**Excerpted data:**
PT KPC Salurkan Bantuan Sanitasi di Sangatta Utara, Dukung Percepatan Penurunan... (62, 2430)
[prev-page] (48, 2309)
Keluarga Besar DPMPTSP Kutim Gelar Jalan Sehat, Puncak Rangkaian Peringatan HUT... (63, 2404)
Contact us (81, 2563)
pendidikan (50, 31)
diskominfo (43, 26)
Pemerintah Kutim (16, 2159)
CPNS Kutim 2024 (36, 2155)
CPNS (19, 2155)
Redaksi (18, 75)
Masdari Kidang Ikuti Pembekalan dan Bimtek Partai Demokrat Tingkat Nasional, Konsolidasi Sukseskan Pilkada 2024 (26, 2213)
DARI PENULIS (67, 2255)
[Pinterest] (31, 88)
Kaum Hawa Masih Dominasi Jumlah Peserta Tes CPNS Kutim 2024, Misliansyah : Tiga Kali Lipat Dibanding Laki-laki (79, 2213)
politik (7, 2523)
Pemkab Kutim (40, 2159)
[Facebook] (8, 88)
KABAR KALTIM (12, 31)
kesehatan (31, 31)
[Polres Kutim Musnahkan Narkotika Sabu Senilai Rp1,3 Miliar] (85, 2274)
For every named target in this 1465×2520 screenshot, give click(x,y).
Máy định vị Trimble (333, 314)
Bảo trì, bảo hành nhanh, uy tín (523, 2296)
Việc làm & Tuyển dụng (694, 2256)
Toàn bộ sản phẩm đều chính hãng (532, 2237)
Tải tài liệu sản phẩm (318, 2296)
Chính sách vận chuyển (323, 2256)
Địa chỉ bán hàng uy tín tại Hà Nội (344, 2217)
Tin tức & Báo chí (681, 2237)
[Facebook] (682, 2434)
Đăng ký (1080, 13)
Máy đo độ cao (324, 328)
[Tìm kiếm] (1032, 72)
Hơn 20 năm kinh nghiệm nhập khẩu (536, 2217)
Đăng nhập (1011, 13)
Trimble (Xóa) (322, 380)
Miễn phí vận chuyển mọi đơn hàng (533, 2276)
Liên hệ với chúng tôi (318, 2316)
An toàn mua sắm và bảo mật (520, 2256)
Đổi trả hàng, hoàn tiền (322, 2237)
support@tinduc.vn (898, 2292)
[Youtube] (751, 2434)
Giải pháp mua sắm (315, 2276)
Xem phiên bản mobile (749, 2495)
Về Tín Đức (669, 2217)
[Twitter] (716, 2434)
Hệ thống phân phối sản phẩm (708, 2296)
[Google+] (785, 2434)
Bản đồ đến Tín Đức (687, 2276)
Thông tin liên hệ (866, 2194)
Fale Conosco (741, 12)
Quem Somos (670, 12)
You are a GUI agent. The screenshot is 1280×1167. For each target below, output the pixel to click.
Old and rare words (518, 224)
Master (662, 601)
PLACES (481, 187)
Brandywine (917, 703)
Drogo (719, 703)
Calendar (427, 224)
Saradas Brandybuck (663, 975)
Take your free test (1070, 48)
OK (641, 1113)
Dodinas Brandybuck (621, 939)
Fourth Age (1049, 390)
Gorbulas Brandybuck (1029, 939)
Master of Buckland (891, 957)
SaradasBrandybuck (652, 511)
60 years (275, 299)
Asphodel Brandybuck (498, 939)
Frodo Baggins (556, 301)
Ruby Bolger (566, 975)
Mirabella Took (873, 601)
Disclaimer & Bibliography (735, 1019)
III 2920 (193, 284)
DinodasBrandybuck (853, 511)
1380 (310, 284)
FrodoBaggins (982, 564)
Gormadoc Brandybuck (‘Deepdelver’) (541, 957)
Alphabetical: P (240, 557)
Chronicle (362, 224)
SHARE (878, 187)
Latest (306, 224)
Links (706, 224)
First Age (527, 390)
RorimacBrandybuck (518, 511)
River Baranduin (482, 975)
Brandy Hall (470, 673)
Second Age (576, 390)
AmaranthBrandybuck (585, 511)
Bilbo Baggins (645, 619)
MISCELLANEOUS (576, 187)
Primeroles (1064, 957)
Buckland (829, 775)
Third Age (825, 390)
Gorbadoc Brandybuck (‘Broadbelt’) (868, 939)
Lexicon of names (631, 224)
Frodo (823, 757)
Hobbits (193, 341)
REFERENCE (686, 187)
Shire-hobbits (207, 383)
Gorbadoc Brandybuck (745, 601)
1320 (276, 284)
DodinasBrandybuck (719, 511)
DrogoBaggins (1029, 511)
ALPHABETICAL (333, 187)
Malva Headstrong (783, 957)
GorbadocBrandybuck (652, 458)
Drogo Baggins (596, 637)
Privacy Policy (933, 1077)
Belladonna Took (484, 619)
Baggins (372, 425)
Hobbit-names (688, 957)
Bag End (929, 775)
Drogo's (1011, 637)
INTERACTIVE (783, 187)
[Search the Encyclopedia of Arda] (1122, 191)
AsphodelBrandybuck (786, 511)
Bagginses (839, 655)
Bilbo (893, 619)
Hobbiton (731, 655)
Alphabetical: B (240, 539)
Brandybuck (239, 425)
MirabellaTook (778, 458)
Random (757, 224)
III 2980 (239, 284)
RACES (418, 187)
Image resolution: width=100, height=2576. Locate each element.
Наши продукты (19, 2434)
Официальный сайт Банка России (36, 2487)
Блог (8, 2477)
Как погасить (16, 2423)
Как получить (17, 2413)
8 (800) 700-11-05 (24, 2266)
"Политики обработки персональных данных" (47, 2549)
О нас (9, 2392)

**Task requirements:**
Go through the data and gather every line that holds "screenshot".

**Solution to the exercise:**
For every named target in this 1465×2520 screenshot, give click(x,y).
You are a GUI agent. The screenshot is 1280×1167. For each target below, output the pixel to click.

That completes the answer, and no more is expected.